Start of SUPPLIED MATERIAL
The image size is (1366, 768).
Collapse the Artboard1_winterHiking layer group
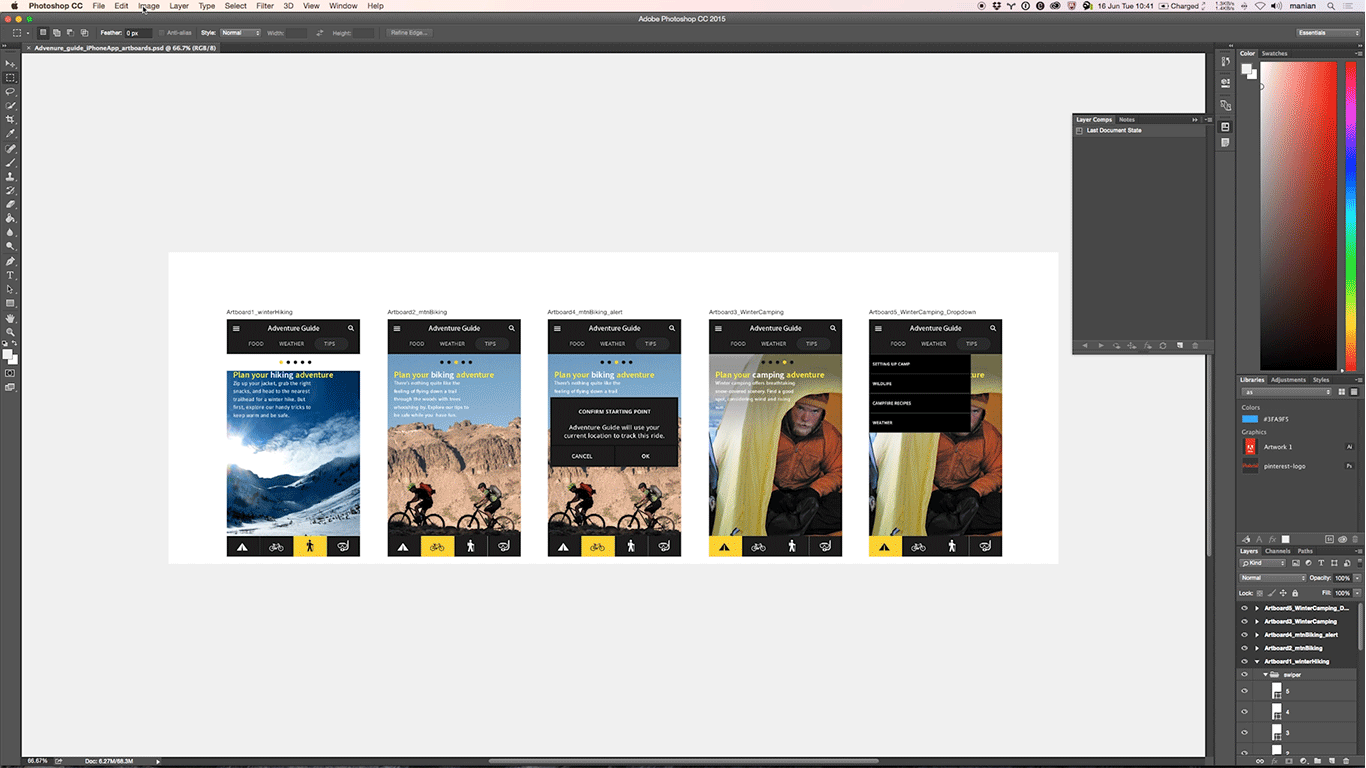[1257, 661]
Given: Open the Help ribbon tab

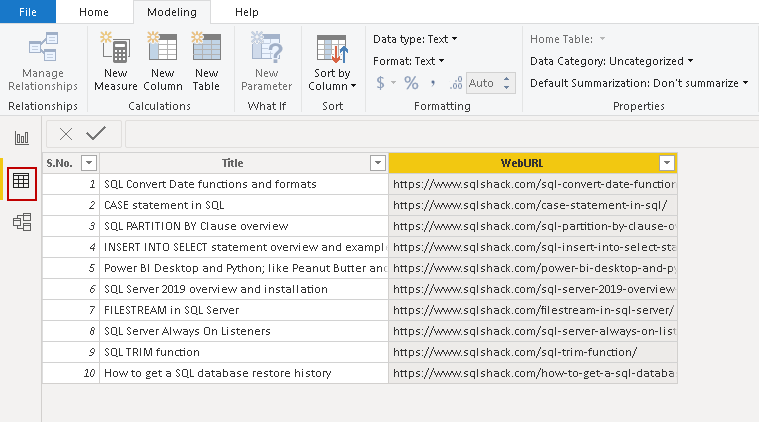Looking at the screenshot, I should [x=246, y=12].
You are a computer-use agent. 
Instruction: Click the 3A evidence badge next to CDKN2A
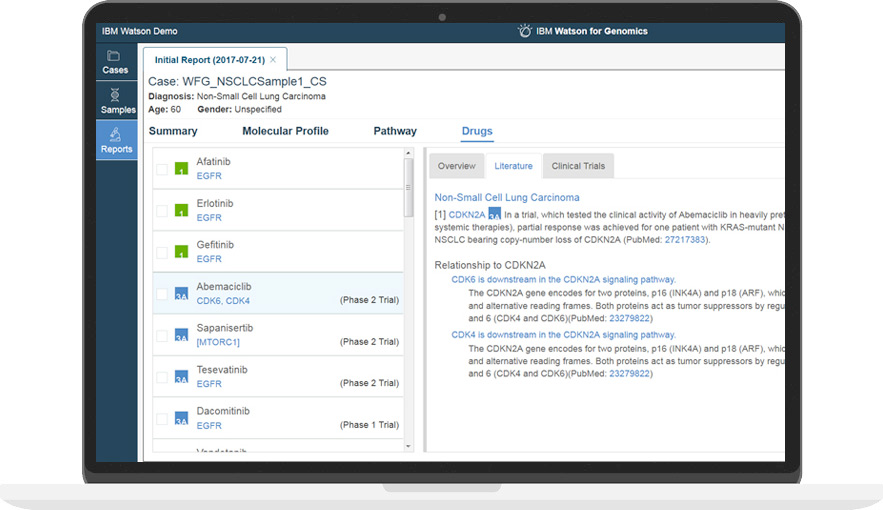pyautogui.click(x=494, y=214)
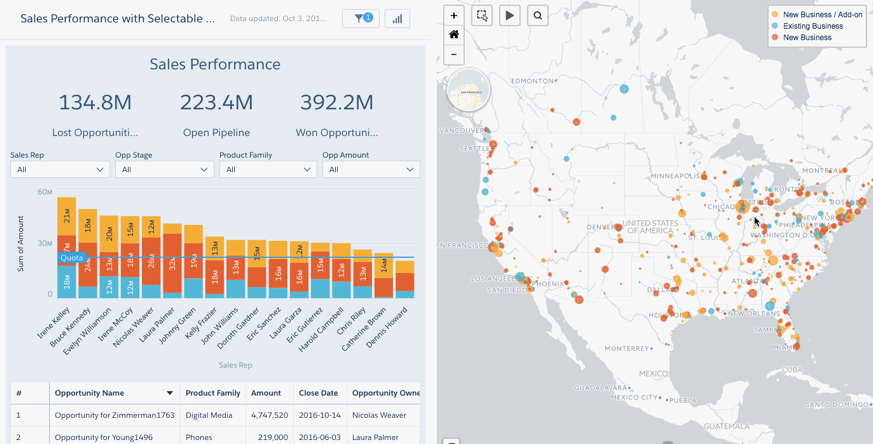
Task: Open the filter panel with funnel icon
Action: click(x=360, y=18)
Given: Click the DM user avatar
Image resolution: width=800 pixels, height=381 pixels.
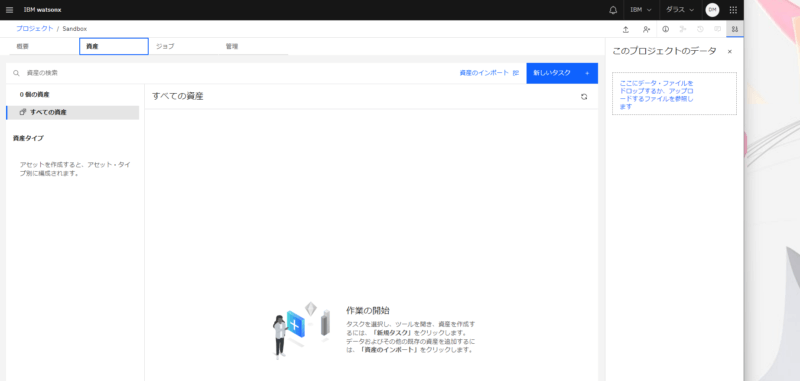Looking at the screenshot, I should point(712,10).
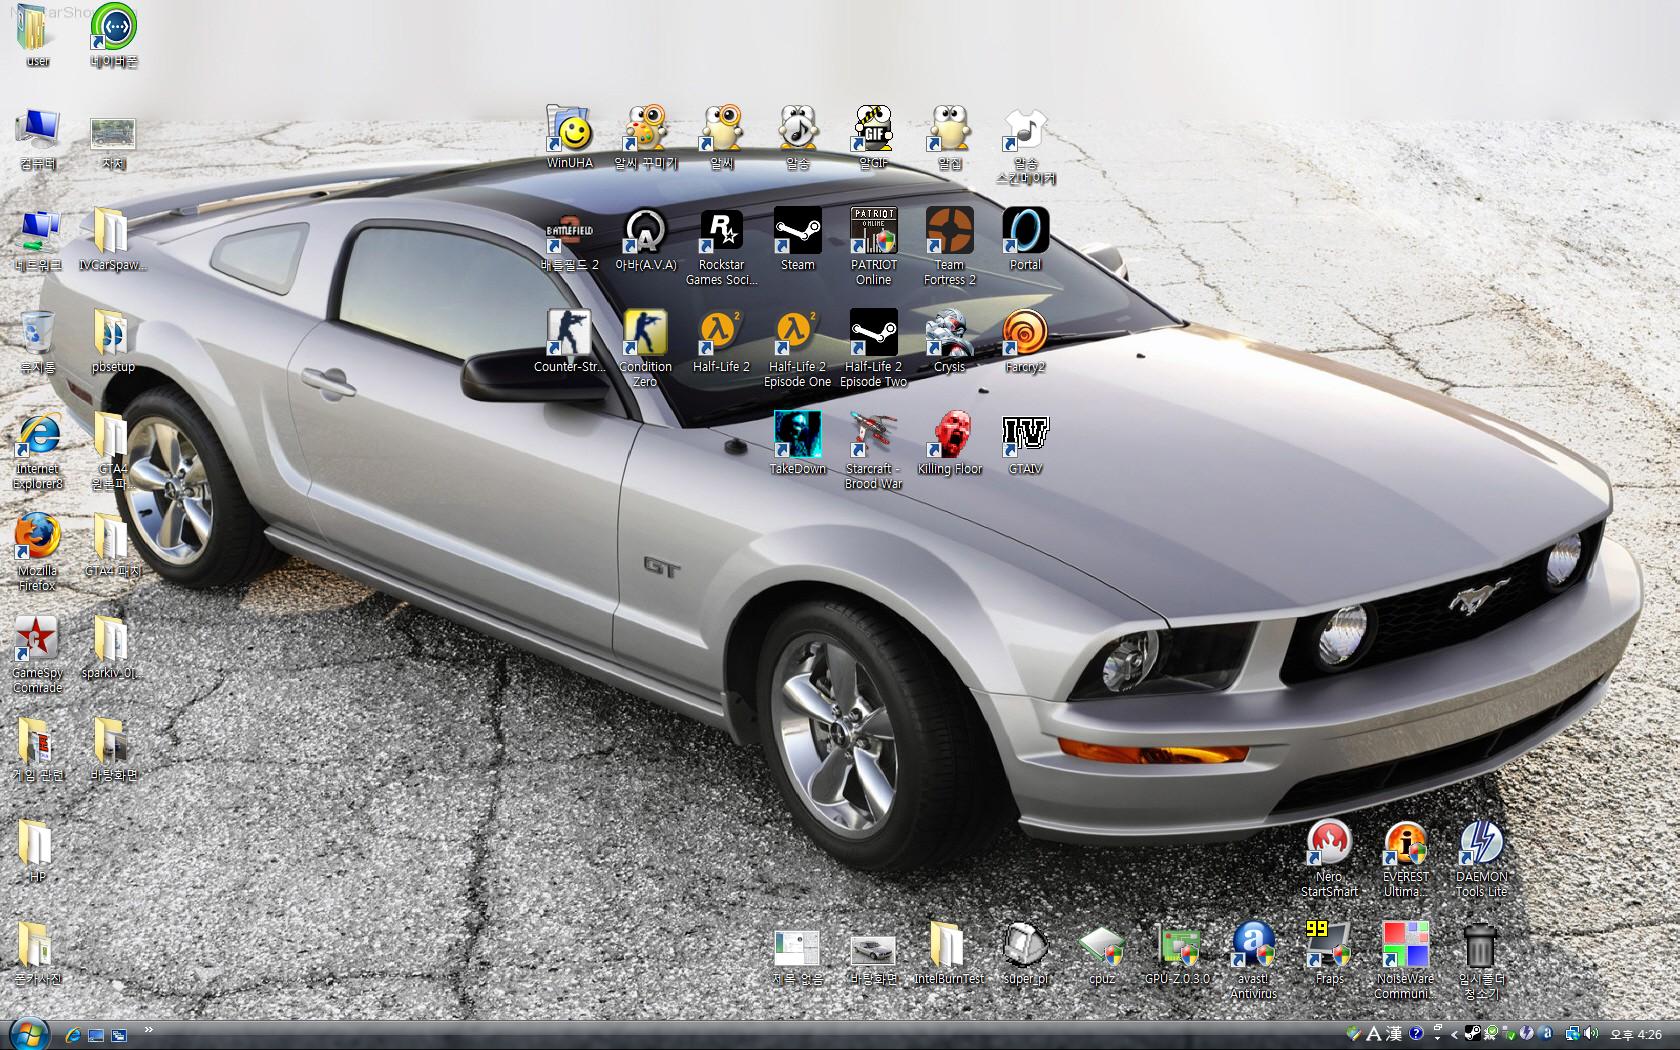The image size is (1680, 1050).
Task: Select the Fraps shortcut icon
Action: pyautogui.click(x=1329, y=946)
End of SUPPLIED MATERIAL
■ **WORK TO COMPLETE**
The lines to return run from the line containing "Collapse the Artboard1_winterHiking" through the last line of the records. Give them exactly, omitting pictures.

■ **SOLUTION FOR THIS PROBLEM**
Collapse the Artboard1_winterHiking layer group
[1257, 661]
Given: Open the Help ribbon tab

Looking at the screenshot, I should [x=246, y=12].
You are a computer-use agent. 
Instruction: Click the 3A evidence badge next to CDKN2A
pyautogui.click(x=494, y=214)
Task: Open the filter panel with funnel icon
Action: click(x=360, y=18)
Given: Click the DM user avatar
Image resolution: width=800 pixels, height=381 pixels.
Looking at the screenshot, I should point(712,10).
The image size is (1680, 1050).
Task: Select the Fraps shortcut icon
Action: pyautogui.click(x=1329, y=946)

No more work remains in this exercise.